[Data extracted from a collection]
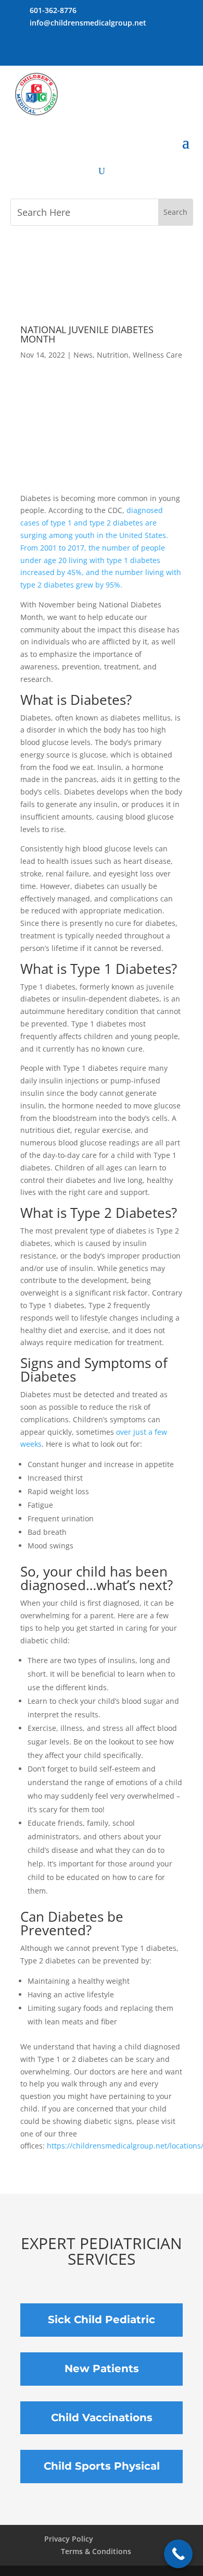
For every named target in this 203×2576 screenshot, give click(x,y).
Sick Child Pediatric (101, 2319)
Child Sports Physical (102, 2466)
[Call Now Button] (178, 2554)
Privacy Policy (68, 2539)
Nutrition (113, 355)
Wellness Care (157, 355)
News (83, 355)
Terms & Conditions (96, 2551)
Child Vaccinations (102, 2417)
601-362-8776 (53, 10)
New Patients (102, 2368)
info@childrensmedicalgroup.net (88, 23)
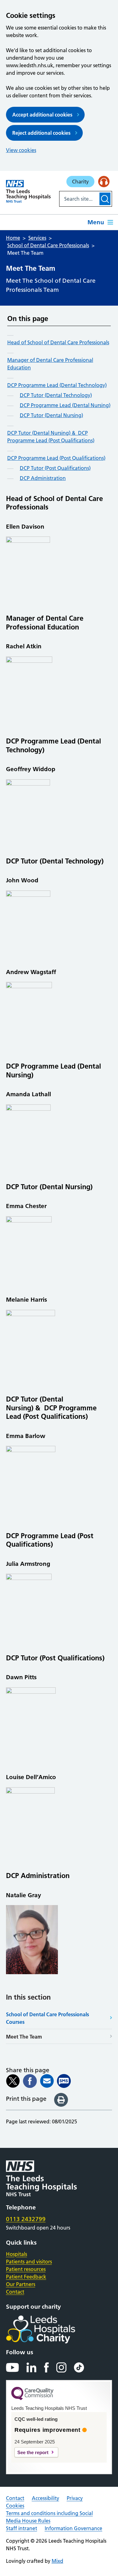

_PROBLEM REQUIREMENTS:_
Your output is the lines from the top of the entries through the line containing "News (83, 355)", exactly as they stand. No pictures belong in it.

_OUTPUT BELOW:_
For every named target in this 203×2576 screenshot, give click(x,y).
Sick Child Pediatric (101, 2319)
Child Sports Physical (102, 2466)
[Call Now Button] (178, 2554)
Privacy Policy (68, 2539)
Nutrition (113, 355)
Wellness Care (157, 355)
News (83, 355)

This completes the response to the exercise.